Assim, #apesardacrise, o consumo não é preocupação central, assim como esporte ou cultura. Isso denota que há forte oposição à continuidade dessas políticas e que os setores conservadores não querem a igualdade social, a participação popular ou a ampliação da cultura para todos e todas. A falta de priorização da sexualidade parece ser um problema de saúde, já destacado anteriormente. A análise SWOT evidencia isso.
O IBREM, indicador feito  pela “Nossa São Paulo”, teve poucas alterações desde 2013. Teve aumento em 2014 e queda para os mesmos patamares anteriores. As maiores quedas foram em setores predominantemente conservadores como o Centro e a Região Norte I. Contudo, deve-se ressaltar que a região Leste teve queda e é provável que haja além do que ocorreu nas outras regiões (para o caso da Leste I), um descontentamento sobre a suposta falta de ações de governo naquela região (Leste e Sul II). Nos outros, os índices se mantiveram.

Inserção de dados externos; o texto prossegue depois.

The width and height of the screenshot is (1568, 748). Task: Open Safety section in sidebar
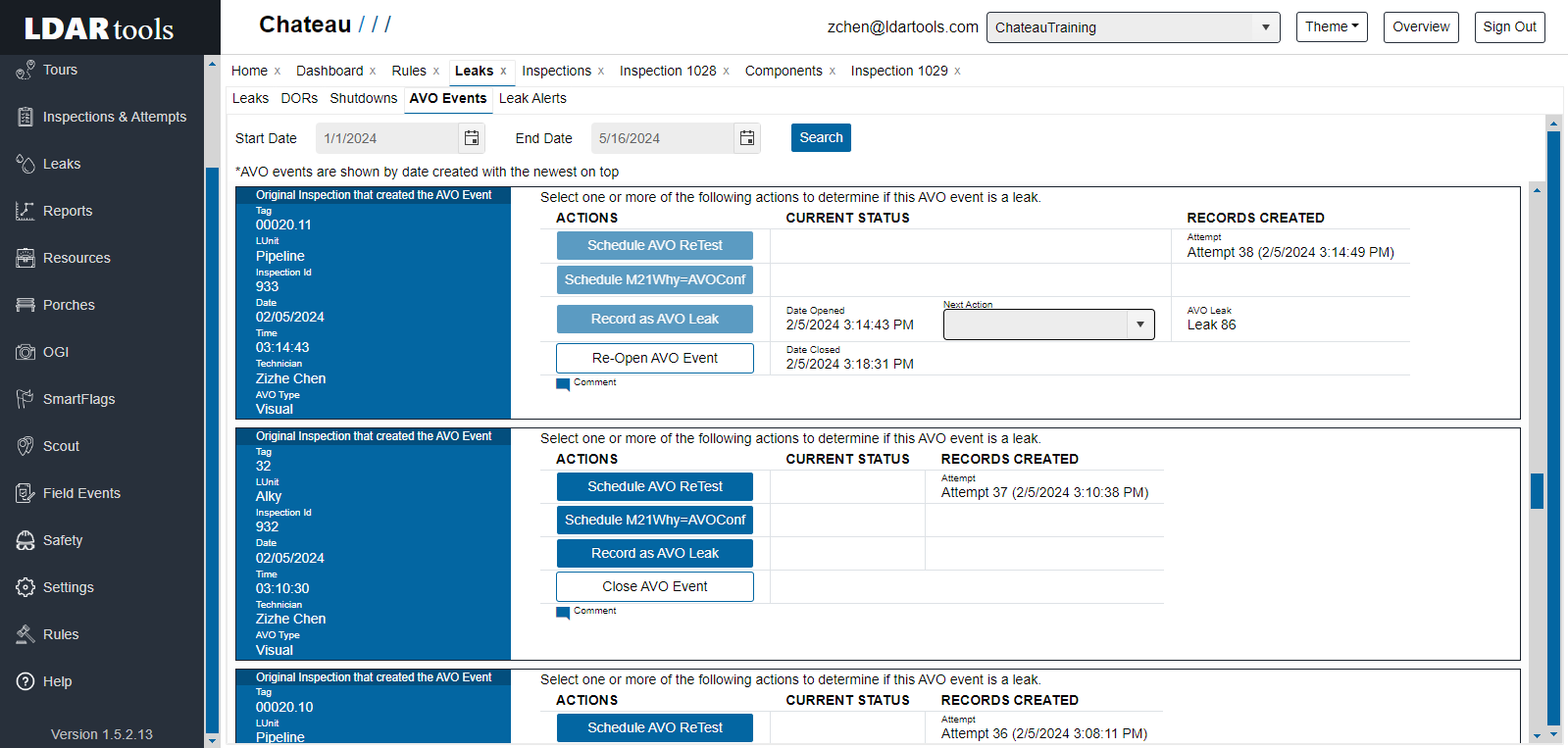(63, 540)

Sobre as Instituições que mais estão contribuindo para melhorar a qualidade de vida, destacam-se a(s) Igreja, os meios de comunicação, ONGs, Universidades e Associações de Bairro. Partidos políticos, prefeitura, conselhos municipais,  governos estadual e federal estão no outro extremo. Retrata uma decepção com a política e a participação social, além de forte oposição orgânica contrária ao Governo Haddad e o que ele representa.

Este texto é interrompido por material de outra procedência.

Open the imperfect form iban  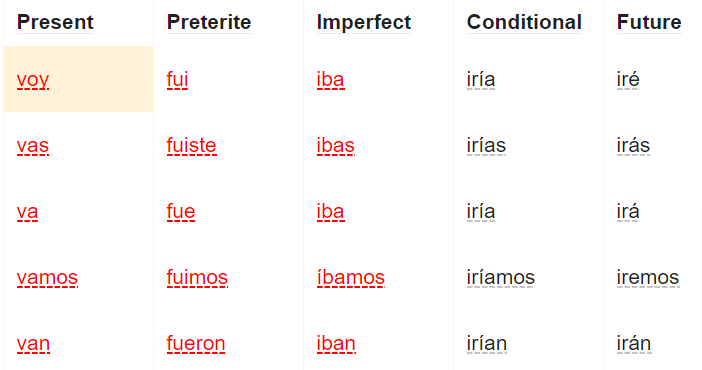336,344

Assim, a pesquisa indica que as prioridades da população devam ser priorizadas. No caso específico da Saúde parece haver problemas de comunicação com os cidadãos e a percepção não corresponde ao aumento dos atendimentos e ao incremento de unidades e serviços. Deve-se ressaltar que, apesar de restrições orçamentárias, houve avanços na qualidade e na abrangência de atendimento em uma cidade com 12 milhões de habitantes. É a cidade com maior cobertura de atendimento no mundo.

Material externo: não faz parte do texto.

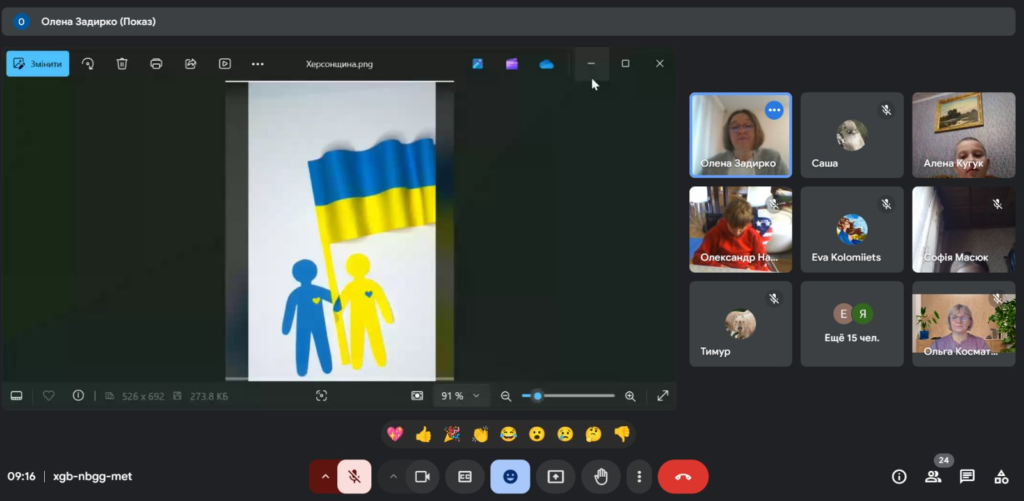Select the Ещё 15 чел. participants tile

click(x=852, y=324)
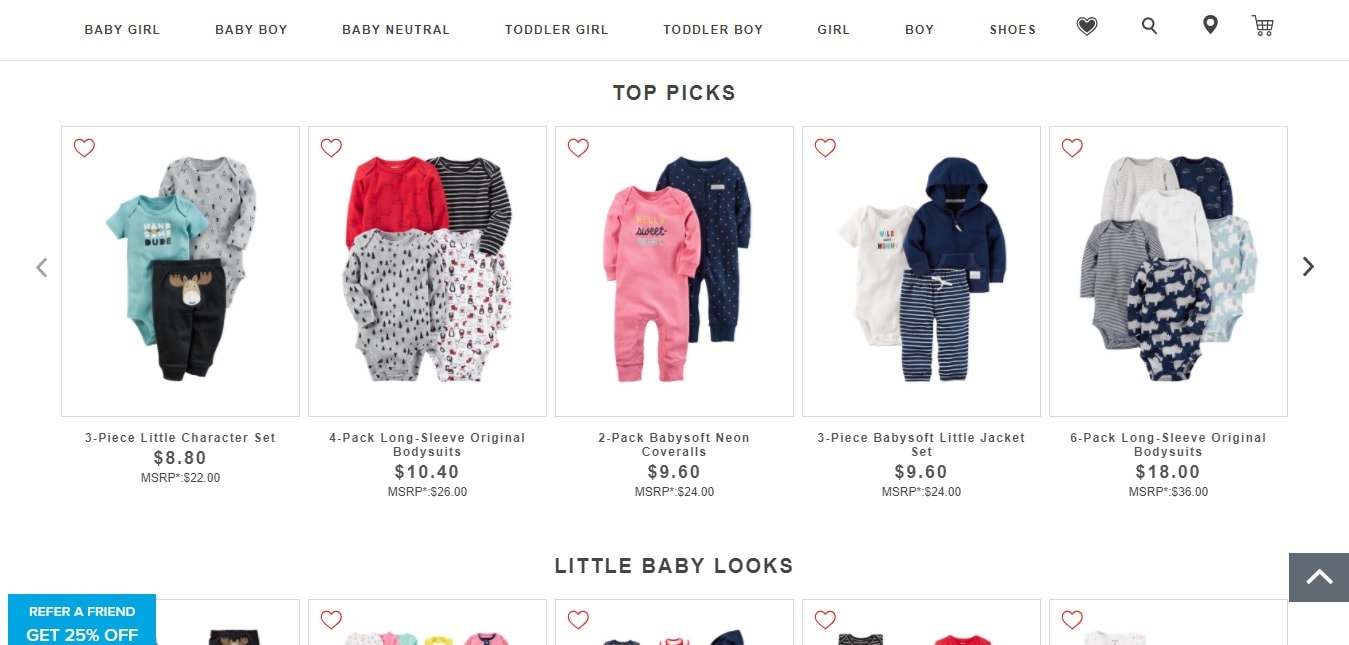Open the store locator pin icon
This screenshot has width=1349, height=645.
pyautogui.click(x=1210, y=25)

 O mesmo vale para Habitação, Mobilidade e Educação. A questão do emprego depende de ações do Governo Federal e que se delineiam pela queda da taxa Selic, aumento do crédito para a produção e incentivo ao emprego. Apesar da falta de governabilidade, ressalta-se que várias ações, como a criação do Observatório do Trabalho, economia solidária e Adesampa, com iniciativas para o empreendedorismo, estão presentes desde o início do governo Haddad e desde 2008, quando se iniciou a pior crise econômica mundial desde 1928.
Considero que seria interessante tratar do campo temático “ aparência e estética, consumo, sexualidade, desigualdade social, transparência e participação política, tecnologia de informação, esporte, cultura e Assistência Social” como prioridade. Apesar de ser o menos valorizado, ele tende a ter significância para o bloco social, auxilia no debate com a sociedade e amplia nossos apoios. Em termos regionais, as regiões Sul e Leste parecem ser prioritárias para a continuação das mudanças, assim como setores das regiões norte e oeste.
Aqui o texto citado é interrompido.